Van Nieuwenhuyse said his company signed a partnership agreement with the Tahltan a year ago. It was a critical step for moving the mine forward.

“It really is a business arrangement between two partners and it is totally separate from treaty negotiations,” said Van Nieuwenhuyse.

The agreement takes a three-pronged approach that includes financial contributions of a million dollars a year to a Tahltan trust fund during the mine’s life span, education and training, and capacity-building in the form of joint ventures, with Tahltan businesses that provide services to the project.

“We have already signed half a dozen agreements with First Nation partners for road building and catering,” he said.

Dan Jepsen, executive director of the Association for Mineral Exploration British Columbia, explained that no matter where mining companies operate, they recognize the need to work with local communities.

“You can’t develop a large industrial project anywhere in the world if the local community and First Nations don’t want them,” he said.

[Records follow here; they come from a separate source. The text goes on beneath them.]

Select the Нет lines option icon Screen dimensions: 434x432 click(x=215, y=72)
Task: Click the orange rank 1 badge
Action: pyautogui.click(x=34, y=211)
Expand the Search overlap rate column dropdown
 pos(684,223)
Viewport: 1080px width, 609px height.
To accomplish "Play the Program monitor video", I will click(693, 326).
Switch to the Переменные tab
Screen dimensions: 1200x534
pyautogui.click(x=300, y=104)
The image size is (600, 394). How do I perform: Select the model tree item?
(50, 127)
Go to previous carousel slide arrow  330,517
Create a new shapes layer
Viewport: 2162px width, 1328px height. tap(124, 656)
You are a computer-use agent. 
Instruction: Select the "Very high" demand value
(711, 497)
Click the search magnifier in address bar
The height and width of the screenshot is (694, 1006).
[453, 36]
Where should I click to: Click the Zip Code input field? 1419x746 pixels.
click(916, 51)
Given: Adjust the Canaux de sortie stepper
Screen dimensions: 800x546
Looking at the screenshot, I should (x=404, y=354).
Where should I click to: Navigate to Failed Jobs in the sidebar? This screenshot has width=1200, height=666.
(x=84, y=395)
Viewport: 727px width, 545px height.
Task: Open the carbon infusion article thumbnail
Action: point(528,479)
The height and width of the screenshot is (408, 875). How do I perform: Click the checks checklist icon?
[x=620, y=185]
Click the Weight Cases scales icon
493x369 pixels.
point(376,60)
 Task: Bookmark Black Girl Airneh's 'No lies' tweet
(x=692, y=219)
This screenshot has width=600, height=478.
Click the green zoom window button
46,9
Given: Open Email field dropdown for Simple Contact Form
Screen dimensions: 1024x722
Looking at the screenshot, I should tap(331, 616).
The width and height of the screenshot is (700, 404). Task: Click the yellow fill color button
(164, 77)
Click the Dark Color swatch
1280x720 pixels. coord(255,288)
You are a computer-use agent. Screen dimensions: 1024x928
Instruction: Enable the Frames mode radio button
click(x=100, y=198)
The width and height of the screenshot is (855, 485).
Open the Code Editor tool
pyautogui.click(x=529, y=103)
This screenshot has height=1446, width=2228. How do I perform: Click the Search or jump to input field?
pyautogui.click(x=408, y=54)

PDAC is the world’s top mining investment trade show. In 2006, the conference attracted more than 14,000 participants from 100 countries in the search for, and development of, new mineral deposits.

The government of B.C. was also a keynote speaker at the event on the issue of aboriginal relations.

Krueger cited a number of recent partnerships other than NovaGold that are attracting attention worldwide. These include Polaris Minerals and its partners, the Kwakiutl and Namgis First Nations, which are developing the Orca Quarry near Port McNeill.